In response to a court-imposed deadline, on July 28, 2011, U.S. EPA proposed Clean Air Act regulations covering a broad array of oil and gas production activities. While existing “New Source Performance Standards,” and “Maximum Achievable Contained Technology” regulations governing upstream and midstream oil and gas activities govern predominantly natural gas processing plants, the proposed regulation would govern fracking, oil and gas compressors, separators, pneumatic controllers and storage vessels, and delete the current exemption for small glycol dehydrators. Comments on the Proposed Rule are due on or before October 24, 2011, and U.S. EPA has scheduled public meetings on September 27, 28 and 29 in Pittsburgh, Denver and Arlington, Texas, respectively. Volatile organic compounds, air toxics including benzene, and methane (a suspected greenhouse gas), sulphur dioxide, and particulates are all targeted for reduction.
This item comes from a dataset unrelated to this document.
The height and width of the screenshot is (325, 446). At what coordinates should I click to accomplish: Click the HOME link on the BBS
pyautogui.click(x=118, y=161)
Extensive notification, recordkeeping and reporting obligations are also mandated. All wells constructed or refracked after the effective date of the rule would be subject to the requirements. Exploratory and delineation wells would not be covered except for requiring the use of pit flaring. U.S. EPA estimates that the proposed rule will effect 11,400 new wells that are fracked each year as well as 14,000 wells that are refracked each year.